_TASK TO CARRY OUT_. Look through the entries below. Report each line that has the word "group" in it.

** DATA PROVIDED follows **

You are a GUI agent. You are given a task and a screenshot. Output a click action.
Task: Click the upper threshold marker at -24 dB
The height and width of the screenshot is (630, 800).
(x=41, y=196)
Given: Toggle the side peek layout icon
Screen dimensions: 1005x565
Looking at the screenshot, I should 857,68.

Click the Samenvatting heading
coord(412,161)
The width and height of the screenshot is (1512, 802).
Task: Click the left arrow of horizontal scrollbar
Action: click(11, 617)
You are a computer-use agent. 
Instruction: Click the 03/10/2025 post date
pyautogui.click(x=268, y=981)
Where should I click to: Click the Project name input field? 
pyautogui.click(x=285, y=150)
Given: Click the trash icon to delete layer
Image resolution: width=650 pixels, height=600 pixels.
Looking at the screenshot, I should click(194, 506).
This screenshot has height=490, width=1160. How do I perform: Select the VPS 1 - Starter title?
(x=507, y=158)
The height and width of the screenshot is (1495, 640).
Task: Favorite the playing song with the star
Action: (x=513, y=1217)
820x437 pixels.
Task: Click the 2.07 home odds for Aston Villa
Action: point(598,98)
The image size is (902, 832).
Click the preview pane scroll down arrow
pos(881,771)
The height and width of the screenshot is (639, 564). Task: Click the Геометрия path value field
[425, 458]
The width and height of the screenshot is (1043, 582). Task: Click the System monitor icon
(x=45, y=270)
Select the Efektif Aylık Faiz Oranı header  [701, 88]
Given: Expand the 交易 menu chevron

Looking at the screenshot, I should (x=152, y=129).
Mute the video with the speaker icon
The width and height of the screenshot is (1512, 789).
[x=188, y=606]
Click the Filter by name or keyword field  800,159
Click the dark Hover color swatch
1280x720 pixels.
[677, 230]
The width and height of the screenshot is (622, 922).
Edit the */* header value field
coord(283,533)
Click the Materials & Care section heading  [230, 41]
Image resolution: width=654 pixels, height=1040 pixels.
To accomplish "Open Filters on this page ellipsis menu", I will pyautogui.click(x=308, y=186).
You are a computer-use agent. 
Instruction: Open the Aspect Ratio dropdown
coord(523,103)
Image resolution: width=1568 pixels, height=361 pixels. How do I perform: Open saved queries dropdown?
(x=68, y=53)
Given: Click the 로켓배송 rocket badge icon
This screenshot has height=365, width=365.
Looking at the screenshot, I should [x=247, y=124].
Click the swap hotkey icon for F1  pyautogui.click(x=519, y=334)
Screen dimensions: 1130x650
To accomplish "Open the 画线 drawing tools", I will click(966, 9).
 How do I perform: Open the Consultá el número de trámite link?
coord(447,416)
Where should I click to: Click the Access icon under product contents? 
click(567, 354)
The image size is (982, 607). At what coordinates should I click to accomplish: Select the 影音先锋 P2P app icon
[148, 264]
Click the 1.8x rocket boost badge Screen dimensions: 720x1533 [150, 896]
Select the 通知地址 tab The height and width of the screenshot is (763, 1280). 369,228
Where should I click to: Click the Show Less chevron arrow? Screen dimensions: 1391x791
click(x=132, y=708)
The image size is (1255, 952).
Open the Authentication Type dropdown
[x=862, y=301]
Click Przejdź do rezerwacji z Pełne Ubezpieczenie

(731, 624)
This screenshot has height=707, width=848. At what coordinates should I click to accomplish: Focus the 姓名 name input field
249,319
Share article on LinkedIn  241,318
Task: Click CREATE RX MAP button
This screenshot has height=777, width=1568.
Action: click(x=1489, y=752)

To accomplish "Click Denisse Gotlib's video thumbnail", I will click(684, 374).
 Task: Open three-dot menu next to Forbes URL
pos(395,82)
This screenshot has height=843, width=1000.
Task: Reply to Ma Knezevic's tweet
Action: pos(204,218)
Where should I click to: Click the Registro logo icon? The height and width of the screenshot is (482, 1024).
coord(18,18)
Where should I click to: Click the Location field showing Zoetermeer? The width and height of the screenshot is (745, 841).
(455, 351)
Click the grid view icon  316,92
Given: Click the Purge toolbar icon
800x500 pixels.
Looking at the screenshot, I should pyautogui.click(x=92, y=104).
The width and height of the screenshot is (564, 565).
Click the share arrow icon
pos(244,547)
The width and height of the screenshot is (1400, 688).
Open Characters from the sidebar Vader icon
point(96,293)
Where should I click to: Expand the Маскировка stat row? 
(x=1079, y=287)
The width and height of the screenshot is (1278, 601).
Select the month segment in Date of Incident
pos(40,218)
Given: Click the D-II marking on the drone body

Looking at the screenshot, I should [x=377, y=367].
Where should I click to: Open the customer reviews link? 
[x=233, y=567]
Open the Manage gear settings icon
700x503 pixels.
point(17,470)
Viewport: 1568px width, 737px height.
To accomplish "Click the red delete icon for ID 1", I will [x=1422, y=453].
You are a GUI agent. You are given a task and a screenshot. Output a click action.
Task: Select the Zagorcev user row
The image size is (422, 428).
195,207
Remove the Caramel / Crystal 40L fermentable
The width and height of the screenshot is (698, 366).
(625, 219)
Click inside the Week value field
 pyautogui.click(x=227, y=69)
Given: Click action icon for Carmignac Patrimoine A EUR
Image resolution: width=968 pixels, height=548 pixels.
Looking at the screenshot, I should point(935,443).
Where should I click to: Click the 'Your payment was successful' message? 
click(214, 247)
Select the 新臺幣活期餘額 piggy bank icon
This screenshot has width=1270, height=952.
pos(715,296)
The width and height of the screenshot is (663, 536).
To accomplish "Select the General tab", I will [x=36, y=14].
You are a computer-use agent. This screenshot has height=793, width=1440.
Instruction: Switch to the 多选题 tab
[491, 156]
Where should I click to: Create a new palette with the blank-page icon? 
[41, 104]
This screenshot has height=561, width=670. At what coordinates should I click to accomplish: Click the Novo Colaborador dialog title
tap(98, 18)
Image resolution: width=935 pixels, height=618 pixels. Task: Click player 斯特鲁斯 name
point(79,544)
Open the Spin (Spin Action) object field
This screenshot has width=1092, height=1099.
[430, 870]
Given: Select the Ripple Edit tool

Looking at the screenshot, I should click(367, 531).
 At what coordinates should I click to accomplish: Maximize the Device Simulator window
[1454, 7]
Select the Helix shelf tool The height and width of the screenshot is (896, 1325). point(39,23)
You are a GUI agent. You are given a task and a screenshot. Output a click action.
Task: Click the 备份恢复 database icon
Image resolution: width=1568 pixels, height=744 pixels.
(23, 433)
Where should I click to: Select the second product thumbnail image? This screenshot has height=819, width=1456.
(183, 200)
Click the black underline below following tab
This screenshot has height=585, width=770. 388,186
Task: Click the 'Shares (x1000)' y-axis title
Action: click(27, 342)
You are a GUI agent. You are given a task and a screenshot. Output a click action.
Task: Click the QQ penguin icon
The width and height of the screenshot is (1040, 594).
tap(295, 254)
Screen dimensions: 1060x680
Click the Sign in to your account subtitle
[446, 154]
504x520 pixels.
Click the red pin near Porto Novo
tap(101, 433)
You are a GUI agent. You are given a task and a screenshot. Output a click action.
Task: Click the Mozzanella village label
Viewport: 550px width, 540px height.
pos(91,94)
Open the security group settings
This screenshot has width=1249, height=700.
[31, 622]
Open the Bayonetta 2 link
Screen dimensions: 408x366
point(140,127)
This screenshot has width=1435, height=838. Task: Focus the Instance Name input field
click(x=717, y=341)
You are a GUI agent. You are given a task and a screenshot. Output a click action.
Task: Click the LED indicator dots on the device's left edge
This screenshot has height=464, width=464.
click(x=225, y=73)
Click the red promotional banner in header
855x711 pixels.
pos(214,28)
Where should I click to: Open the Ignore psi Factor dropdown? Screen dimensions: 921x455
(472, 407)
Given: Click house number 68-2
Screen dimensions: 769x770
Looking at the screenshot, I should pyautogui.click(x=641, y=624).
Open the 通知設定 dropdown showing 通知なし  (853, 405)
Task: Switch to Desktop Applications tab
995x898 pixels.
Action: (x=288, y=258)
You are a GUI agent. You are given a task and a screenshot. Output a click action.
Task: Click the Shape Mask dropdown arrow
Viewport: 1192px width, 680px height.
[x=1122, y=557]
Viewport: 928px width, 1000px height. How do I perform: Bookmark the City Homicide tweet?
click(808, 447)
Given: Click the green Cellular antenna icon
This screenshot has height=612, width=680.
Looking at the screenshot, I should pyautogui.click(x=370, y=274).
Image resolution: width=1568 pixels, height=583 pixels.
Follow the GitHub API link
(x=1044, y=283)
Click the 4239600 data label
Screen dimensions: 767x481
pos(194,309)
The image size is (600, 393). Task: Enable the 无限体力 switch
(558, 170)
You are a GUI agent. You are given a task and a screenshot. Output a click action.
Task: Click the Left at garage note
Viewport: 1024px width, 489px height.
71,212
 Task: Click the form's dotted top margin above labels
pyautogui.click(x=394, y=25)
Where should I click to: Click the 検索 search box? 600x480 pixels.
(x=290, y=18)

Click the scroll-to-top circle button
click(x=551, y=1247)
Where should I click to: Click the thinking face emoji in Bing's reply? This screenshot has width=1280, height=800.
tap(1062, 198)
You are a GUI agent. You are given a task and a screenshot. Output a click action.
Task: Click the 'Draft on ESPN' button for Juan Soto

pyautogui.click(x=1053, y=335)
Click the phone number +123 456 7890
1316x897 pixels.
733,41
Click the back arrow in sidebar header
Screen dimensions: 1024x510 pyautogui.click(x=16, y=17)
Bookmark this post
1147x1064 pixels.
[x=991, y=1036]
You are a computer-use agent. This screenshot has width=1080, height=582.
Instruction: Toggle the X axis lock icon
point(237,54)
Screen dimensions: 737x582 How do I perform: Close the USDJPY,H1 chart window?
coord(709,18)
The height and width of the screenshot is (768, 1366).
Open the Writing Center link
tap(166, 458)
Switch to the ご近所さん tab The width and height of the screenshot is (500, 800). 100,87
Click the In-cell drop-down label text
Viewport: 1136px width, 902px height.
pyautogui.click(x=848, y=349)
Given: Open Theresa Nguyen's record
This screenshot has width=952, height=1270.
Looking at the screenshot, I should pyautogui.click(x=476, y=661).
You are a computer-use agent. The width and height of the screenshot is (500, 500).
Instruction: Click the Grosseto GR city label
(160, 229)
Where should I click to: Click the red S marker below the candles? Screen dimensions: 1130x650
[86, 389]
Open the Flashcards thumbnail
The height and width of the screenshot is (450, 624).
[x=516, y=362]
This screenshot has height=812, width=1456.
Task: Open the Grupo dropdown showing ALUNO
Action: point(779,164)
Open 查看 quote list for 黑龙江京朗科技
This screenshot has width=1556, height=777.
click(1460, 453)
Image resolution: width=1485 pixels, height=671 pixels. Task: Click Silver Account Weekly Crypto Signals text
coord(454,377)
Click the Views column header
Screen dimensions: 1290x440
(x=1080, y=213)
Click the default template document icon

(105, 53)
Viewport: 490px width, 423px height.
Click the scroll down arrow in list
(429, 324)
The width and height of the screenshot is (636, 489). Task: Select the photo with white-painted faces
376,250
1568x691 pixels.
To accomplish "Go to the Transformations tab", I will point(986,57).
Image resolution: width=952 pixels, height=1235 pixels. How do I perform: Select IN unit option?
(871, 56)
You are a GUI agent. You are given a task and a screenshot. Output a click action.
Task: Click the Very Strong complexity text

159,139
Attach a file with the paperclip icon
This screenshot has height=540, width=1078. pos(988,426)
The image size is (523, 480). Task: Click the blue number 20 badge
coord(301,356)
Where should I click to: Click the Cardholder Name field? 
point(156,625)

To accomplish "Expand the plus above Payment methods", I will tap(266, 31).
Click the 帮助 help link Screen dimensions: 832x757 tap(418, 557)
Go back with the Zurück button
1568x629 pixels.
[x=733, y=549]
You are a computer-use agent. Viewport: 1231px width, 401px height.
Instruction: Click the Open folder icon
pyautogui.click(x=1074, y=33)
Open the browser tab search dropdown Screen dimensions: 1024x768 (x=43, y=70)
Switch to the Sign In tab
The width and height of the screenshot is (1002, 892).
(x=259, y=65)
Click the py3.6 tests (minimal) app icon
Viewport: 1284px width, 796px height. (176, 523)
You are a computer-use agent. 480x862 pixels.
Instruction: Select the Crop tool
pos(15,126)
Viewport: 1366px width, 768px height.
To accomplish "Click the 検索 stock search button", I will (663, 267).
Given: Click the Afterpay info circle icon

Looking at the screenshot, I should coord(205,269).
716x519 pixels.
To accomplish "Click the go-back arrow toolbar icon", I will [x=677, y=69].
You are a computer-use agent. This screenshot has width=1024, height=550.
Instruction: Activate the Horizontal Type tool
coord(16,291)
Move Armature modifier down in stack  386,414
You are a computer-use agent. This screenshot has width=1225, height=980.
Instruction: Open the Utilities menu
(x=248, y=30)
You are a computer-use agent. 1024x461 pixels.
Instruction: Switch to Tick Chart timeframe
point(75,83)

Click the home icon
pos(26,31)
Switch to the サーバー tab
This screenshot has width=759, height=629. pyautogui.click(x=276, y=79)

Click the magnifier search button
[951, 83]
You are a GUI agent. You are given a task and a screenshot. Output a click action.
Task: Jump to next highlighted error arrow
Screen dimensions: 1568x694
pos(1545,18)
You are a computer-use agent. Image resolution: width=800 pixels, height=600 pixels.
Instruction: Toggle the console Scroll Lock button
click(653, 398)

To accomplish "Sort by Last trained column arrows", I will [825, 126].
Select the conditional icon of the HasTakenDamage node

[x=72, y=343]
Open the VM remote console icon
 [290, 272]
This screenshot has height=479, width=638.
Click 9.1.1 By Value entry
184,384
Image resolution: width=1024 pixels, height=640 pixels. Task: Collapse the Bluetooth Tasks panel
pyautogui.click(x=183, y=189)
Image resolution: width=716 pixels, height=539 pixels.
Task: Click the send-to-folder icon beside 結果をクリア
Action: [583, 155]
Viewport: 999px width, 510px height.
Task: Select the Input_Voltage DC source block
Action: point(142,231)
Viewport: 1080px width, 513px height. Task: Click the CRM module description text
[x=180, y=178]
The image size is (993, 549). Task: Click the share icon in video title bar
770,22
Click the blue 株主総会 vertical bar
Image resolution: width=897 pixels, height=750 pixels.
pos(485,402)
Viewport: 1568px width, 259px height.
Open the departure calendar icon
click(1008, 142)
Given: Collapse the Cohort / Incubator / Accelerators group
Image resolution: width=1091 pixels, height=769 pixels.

** End of DATA PROVIDED **

_REPLY_.
Open the security group settings
Given: Collapse the Cohort / Incubator / Accelerators group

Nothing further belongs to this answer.